DEV Community

Hagicode
Hagicode

Posted on • Originally published at docs.hagicode.com

Teaching Every Agent to Speak `/goal`: A Compatible Extension Design for HagiCode's Continuous-Work Preset

Teaching Every Agent to Speak /goal: A Compatible Extension Design for HagiCode's Continuous-Work Preset

Introduction

When you hand an AI Agent a "continuous work" task, the ideal experience looks like this: you write down a goal, pick the repositories it's allowed to touch, click submit, and the Agent drives straight toward that goal—no mid-course questions, no going off-topic, no reaching outside the allowed repositories.

In HagiCode, this capability has a dedicated entry point—the goal preset task, whose command surface is /goal. The catch: not every Agent understands /goal. Claude and Codex have native continuous-work command semantics, so handing them /goal just works; but other CLIs (Gemini, Copilot, iFlow, OpenCode, etc.) have no such slash command at all. Stuffing /goal ... into them verbatim, at best, gets treated as an invalid command, and at worst gets executed literally and blows up.

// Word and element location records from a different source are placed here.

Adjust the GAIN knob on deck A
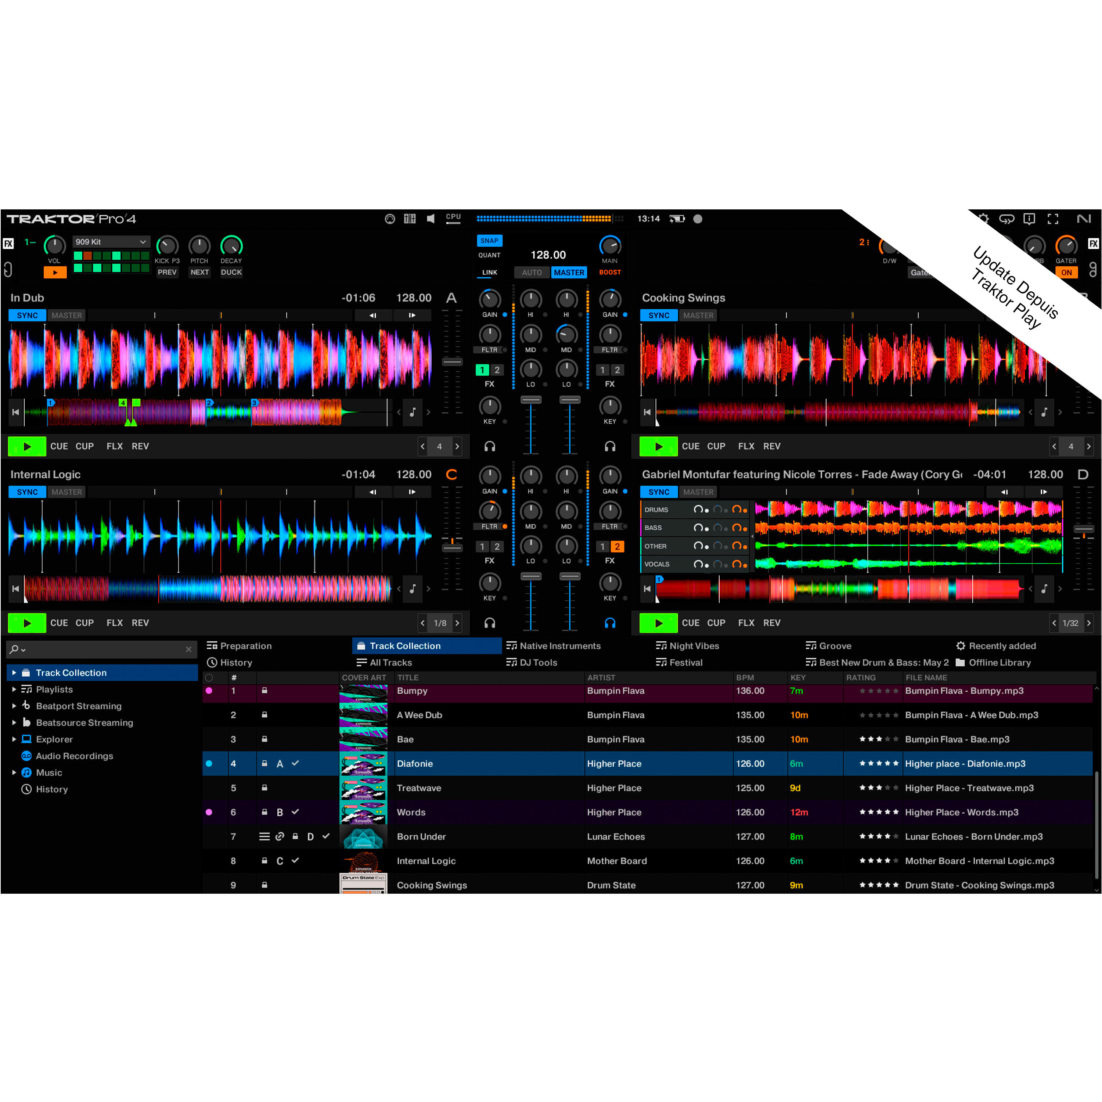[489, 299]
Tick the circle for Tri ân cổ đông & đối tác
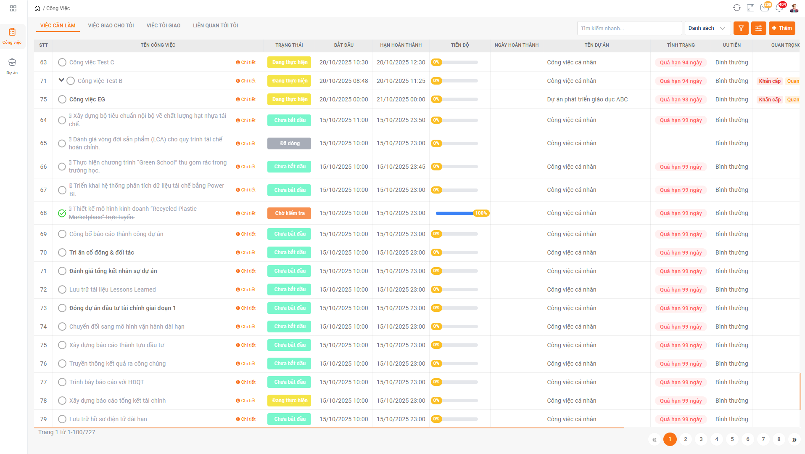This screenshot has height=454, width=805. click(62, 252)
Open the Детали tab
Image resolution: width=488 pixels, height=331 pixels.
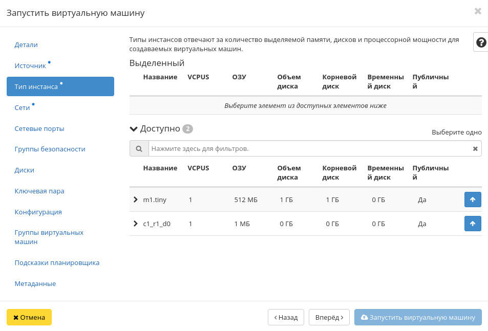coord(26,45)
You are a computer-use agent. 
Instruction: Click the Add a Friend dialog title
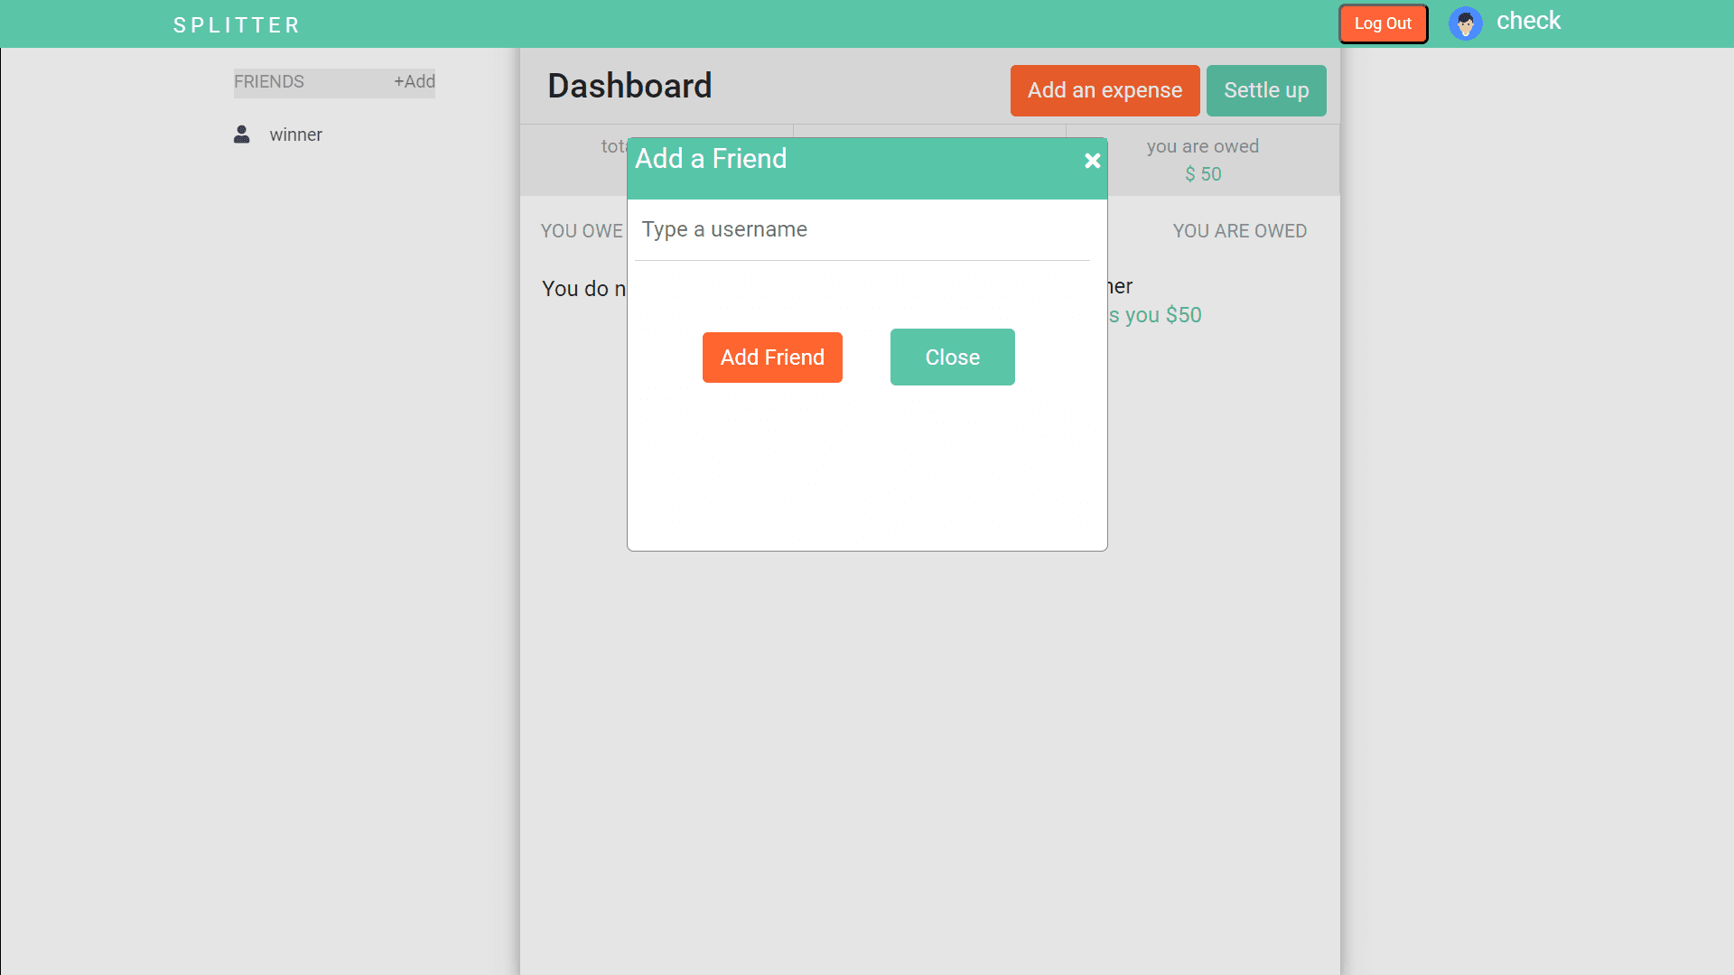711,159
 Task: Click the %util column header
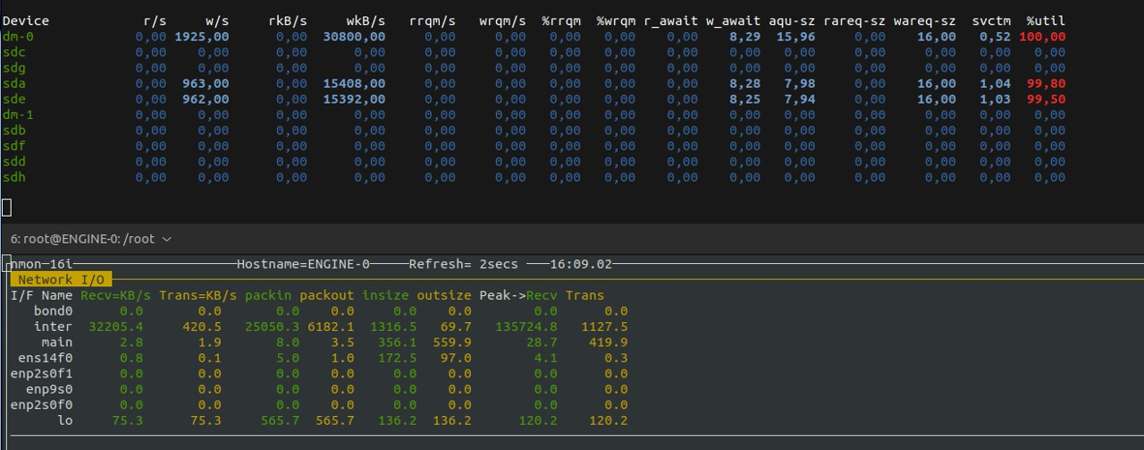tap(1046, 21)
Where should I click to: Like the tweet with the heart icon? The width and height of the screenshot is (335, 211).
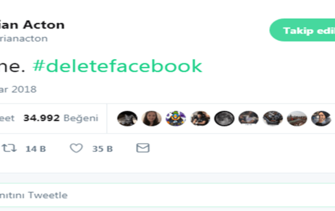pos(77,148)
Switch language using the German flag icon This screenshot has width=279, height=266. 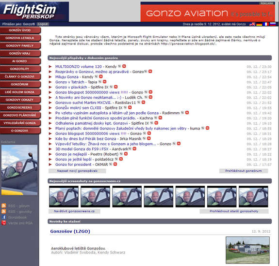pyautogui.click(x=259, y=24)
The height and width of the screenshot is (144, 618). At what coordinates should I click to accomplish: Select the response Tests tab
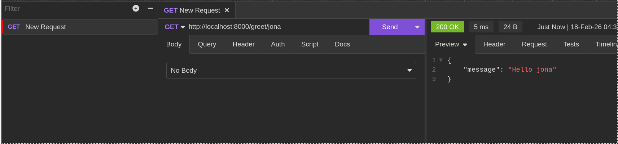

The laziest option at first was: just let goal run on Claude / Codex only and reject every other Agent outright. But that shuts most of the Agent matrix out the door. This article is about how we made this actually work—using "Agent-aware" prompt variants, so natively supported Agents take the native command while unsupported Agents take a fallback prompt, keeping behavior aligned and the experience consistent.

The content is based on the goal preset package under repos/hagitask and the backend parsing implementation in repos/hagicode-core.

Background

What goal is

goal is a built-in task preset plugin package located at repos/hagitask/presets/goal/. Its manifest.json declares the plugin identity, icon, localization bundle, and frontend/backend assets:

{
  "taskPresetId": "goal",
  "version": "1.0.0",
  "icon": "flag",
  "kind": "custom-executor",
  "status": "experimental",
  "entrypoints": { "menuSurface": "session-create", "drawerId": "goal" },
  "ui": { "panel": "./frontend/panel.json", "commands": "./frontend/commands.json" },
  "backend": {
    "taskPreset": "./backend/task-preset.json",
    "prompts": "./backend/prompts.json"
  }
}
Enter fullscreen mode Exit fullscreen mode

Its purpose is "continuous work mode": the user fills in a goal description (goalDescription), optionally scopes the writable / read-only repositories, and then the backend assembles it into a single non-interactive auto-task run. The key fields in the frontend panel panel.json are:

  • goalCommandIds: the command selector, which by default contains only a single /goal;
  • goalDescription: the required goal description;
  • targetRepositories: the repository access selector, distinguishing read / write.

Where /goal comes from

The command surface is defined in frontend/commands.json, and the core is a single line of preludeTemplate:

{
  "commands": [
    {
      "id": "goal",
      "label": "goal",
      "preludeTemplate": "/goal {goalDescription}"
    }
  ]
}
Enter fullscreen mode Exit fullscreen mode

In other words, the final prompt sent to the Agent will have a /goal <goal description> line prepended before the body. For Claude / Codex, this line is a command they recognize; for other Agents, this line is something that needs to be "translated." The adaptation challenge of this entire article is exactly this: how the meaning of that single /goal ... line diverges across different Agents.

Analysis

A single-locale template no longer holds up

HagiTask's early prompt packages were split by language only: in prompts.json, each locale declares one set of systemTemplate + userTemplate, and the backend PresetTaskCatalogProvider reads them into PromptPackage.Locales, then picks and renders one set at runtime based on the request language.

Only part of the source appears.